En 1984, Robert-Henri Bautier parle d'« espace Plantagenêt », en substitution d'« Empire ». Même s'il emploie l'expression, l'historien médiéviste Jean Favier trouve plus exact de parler de « complexe féodal » que d'empire. Nathalie Fryde parle elle-même d'anachronisme[2]. D'autres expressions sont employés, tel que « État » ou « fédération »[3]. Cependant, en France, le terme d'« Empire Plantagenêt » reste le plus couramment utilisé dans les publications. En Angleterre, on parle d'« Empire angevin » (Angevin Empire), terme utilisé pour la première fois par Kate Norgate dans sa publication de 1887, England under the Angevin Kings[4] et faisant référence à l'origine de la dynastie Plantagenêt. Outre-Manche, certains vont même jusqu'à utiliser le terme de Commonwealth[5].

Géographie[modifier | modifier le code]

Dans son étendue maximale, l'Empire Plantagenêt fut constitué du Royaume d'Angleterre, de la Seigneurie d'Irlande, du duché de Normandie ainsi que du duché d'Aquitaine (le duché d'Aquitaine, élargi du comté de Poitiers, du duché de Gascogne, du comté de Périgord, du comté de la Marche, du comté d'Auvergne et de la vicomté de Limoges), et du comté d'Anjou (élargi du comté du Maine et du comté de Tours). Les Plantagenêts exerçaient également une influence dans le duché de Bretagne, dans les principautés indépendantes galloises, dans le Royaume d'Écosse et le comté de Toulouse, bien que ces territoires ne fissent pas partie de l'empire.

Les frontières étaient parfois bien connues, comme celle séparant la Normandie du domaine royal. D'autres, en revanche, étaient plus floues, spécialement à la frontière Est de l'Aquitaine, avec une divergence entre les frontières clamées par Henri II Plantagenêt et l'influence réelle de son pouvoir.

Organisation du territoire[modifier | modifier le code]

Une des caractéristiques les plus importantes de l'empire Plantagenêt est sa nature polycratique, un terme utilisé par Jean de Salisbury dans son pamphlet politique Policraticus.

Administration[modifier | modifier le code]
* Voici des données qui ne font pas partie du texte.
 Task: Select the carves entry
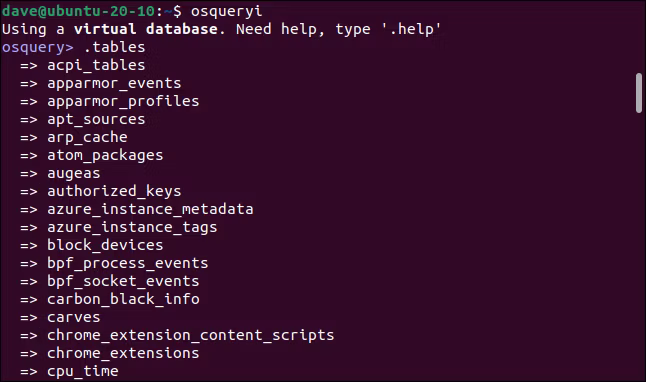click(x=74, y=317)
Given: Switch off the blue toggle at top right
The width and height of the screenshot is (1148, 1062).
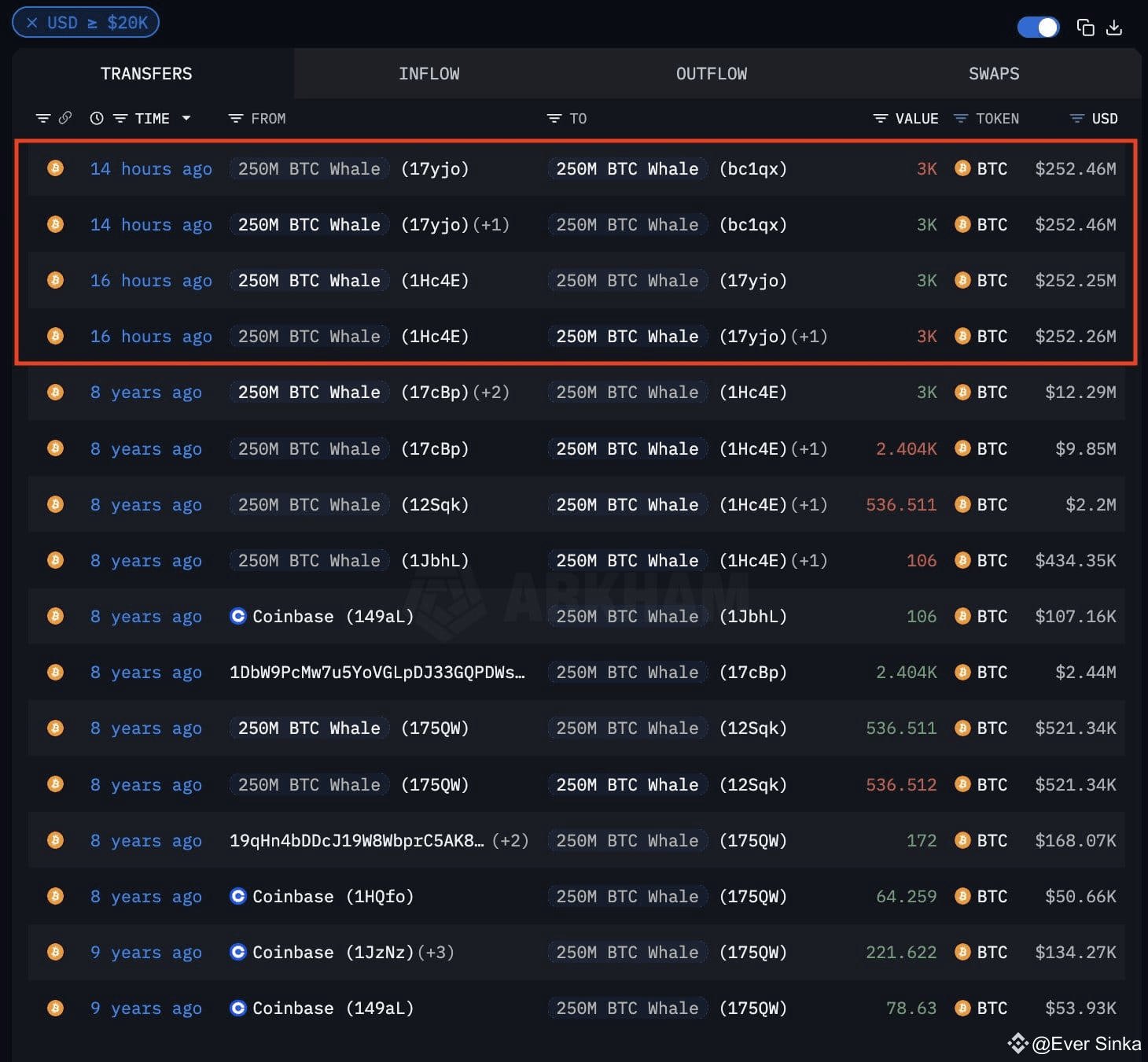Looking at the screenshot, I should (1038, 27).
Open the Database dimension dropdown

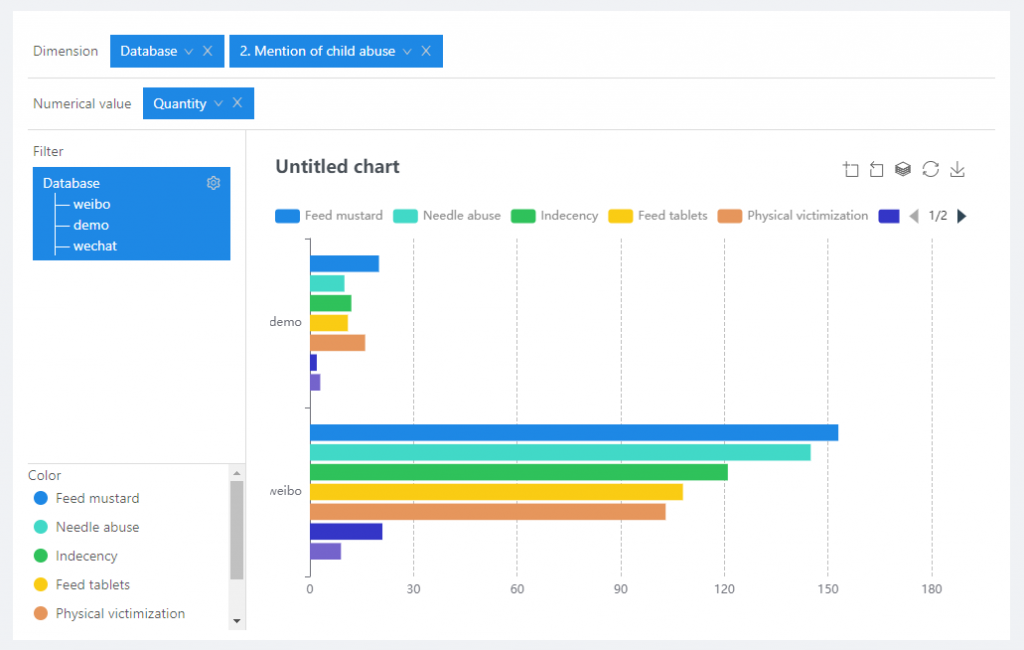(188, 51)
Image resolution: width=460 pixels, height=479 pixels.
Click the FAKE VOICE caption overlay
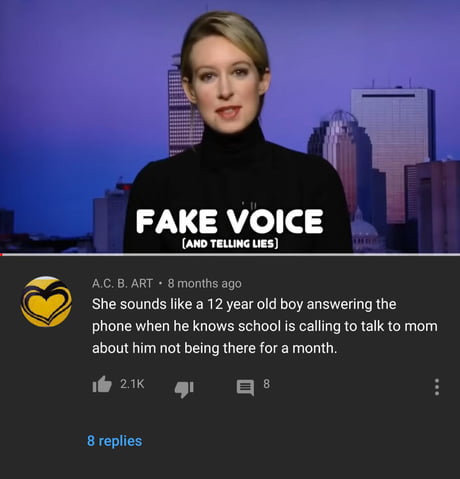[230, 221]
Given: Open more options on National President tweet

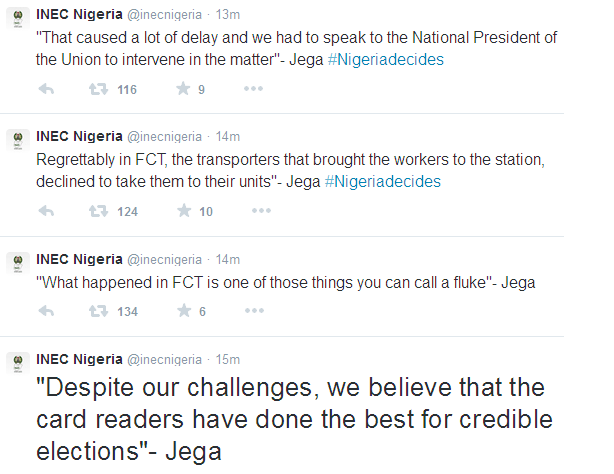Looking at the screenshot, I should pyautogui.click(x=255, y=90).
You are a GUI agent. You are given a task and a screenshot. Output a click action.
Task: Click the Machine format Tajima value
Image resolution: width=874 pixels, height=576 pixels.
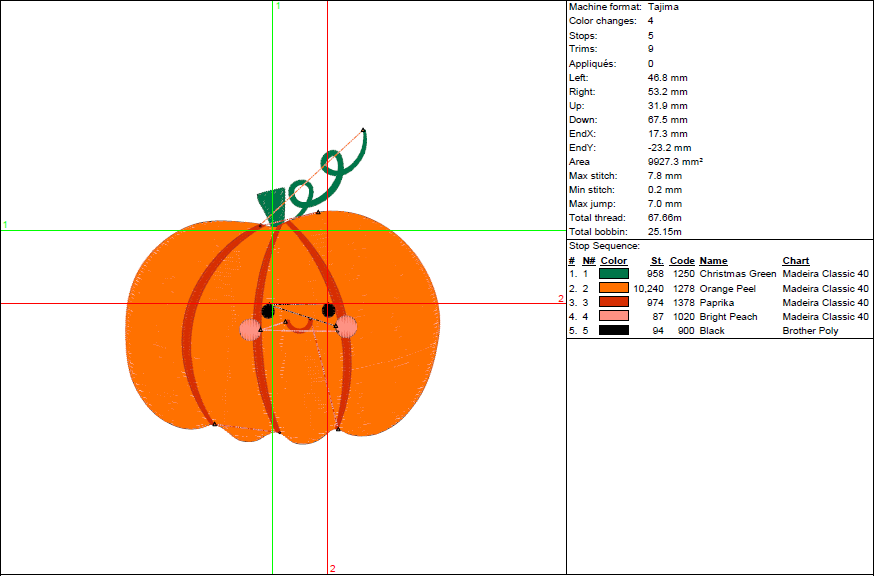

L'Angleterre était une des régions les mieux administrées. Le Royaume était divisé en shires, avec un shérif pour faire respecter le common law. Un Justiciar, administrateur général, était désigné par le roi quand celui-ci se trouvait hors du Royaume. L'absence prolongée des rois d'Angleterre, plus souvent en France, favorisa curieusement l'administration anglaise[6]. Sous le règne de Guillaume le Conquérant, les nobles anglo-saxons furent évincés au profit des nobles normands, qui ne purent posséder de grandes portions de terres de façon contiguë, ce qui ne leur permettait pas de s'élever contre le Roi, tout en défendant leurs terres en même temps. Ce faisant, bien que les Earls possédassent un statut similaire à celui des comtes continentaux, aucun d'eux n'était assez puissant pour défier le roi.

L'Irlande était dirigée par le seigneur d'Irlande, titre créé par Henri II en même temps que la seigneurie d'Irlande lors de sa conquête de l'île en 1171. Il eut du mal à imposer son autorité. Dublin et Leinster étaient les deux places fortes principales des Plantagenêts, tandis que le comté de Cork, de Limerick and d'Ulster étaient aux mains des nobles anglo-normands[7]. L'Écosse était un royaume indépendant, mais après la désastreuse campagne militaire de Guillaume Ier contre Henri II, des garnisons anglaises furent établies dans les châteaux d'Édimbourg, de Roxburgh, de Jedburgh et de Berwick en Écosse du sud, comme défini dans le Traité de Falaise[8]. Le Pays de Galles fut en bons termes avec les Plantagenêts, auxquels le royaume paya un hommage et les reconnut comme seigneurs[9]. Cependant, le Pays de Galles continua à se diriger par lui-même, fournissant aux Plantagenêts coutiliers et archers, utilisés bien plus tard avec grand succès, principalement contre les troupes françaises durant la Guerre de Cent-ans.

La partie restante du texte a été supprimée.